Coal Asia, an investment holding firm primarily engaged in coal and energy-related businesses, is the parent of Titan Mining and Energy Corp., which in turn owns coal operating contract (COC) 159 in Davao Oriental, as well as COCs 166 and 167 in Zamboanga Sibugay, according to a regulatory filing last July.
It claims to hold the country’s second-largest proven coal reserves with a combined 123 million metric tons (MMT) consisting of 71.1 MMT in Davao Oriental and 51.1 MMT in Zamboanga Sibugay, where commercial operations may commence in 2014 and 2015, respectively.
In addition to possible supply deals, Coal Asia has also received proposals from two independent power producers for the development of a mine-mouth power plant project in Davao Oriental, and from established mine operators for the joint development of the Zamboanga Sibugay project, Mr. Araña said.

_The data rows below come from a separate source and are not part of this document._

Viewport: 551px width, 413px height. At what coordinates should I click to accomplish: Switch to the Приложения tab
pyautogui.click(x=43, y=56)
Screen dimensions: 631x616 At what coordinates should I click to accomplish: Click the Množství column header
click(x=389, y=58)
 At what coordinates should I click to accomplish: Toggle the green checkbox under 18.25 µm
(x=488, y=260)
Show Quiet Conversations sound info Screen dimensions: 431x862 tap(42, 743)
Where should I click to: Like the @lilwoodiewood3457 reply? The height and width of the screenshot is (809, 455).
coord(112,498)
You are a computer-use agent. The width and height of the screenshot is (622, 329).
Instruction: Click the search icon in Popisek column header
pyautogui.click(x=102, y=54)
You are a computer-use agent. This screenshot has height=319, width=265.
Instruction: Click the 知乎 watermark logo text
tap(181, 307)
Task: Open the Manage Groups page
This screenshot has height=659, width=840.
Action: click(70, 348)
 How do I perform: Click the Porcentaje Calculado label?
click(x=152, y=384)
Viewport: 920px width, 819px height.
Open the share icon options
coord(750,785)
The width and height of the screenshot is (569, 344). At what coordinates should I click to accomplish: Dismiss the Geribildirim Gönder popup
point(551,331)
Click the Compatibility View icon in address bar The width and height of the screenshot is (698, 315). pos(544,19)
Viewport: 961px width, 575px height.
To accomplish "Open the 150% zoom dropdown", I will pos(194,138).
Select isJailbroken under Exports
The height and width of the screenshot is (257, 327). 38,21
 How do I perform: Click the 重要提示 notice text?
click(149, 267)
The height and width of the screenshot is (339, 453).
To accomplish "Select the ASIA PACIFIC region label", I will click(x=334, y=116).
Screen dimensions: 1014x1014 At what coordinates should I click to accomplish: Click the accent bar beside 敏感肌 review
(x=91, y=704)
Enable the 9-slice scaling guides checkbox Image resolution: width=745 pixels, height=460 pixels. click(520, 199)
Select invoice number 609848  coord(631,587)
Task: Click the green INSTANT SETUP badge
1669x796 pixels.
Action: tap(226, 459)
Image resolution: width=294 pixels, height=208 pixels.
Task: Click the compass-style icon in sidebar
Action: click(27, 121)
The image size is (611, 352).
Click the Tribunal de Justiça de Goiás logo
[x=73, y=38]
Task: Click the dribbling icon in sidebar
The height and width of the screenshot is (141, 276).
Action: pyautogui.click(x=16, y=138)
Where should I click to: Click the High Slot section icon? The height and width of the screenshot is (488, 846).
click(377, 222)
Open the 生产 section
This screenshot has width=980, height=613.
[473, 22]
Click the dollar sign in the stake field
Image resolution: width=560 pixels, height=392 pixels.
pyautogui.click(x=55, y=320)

The company, however, was not yet in the position to provide details on these proposals, he added.
Last Sept. 14, the Philippine Stock Exchange approved Coal Asia’s initial public offering, which is set to take place Oct. 9-15, with listing on the stock exchange’s first board targeted for Oct. 23.
Coal Asia said it aims to raise P726,868,750 in net proceeds from an offer of 800 million common shares priced at P1 apiece, equivalent to 20% of total issued and outstanding capital stock.
Of these proceeds, P537 million will go to the company’s Davao Oriental project, while P63 million will be allotted for those in Zamboanga Sibugay. The balance of P126.869 million will be earmarked for working capital purposes, the company said in a regulatory filing.
The funds will support the company’s sub-surface exploration, construction of mine and camp site structures, port and stockyard facilities, supplemental infrastructure for power and water, treatment plants, and an in-house laboratory, among others.
Brokerage Abacus Capital and Investment Corp. will serve as issue manager and underwriter for the firm’s planned public offering, the document read.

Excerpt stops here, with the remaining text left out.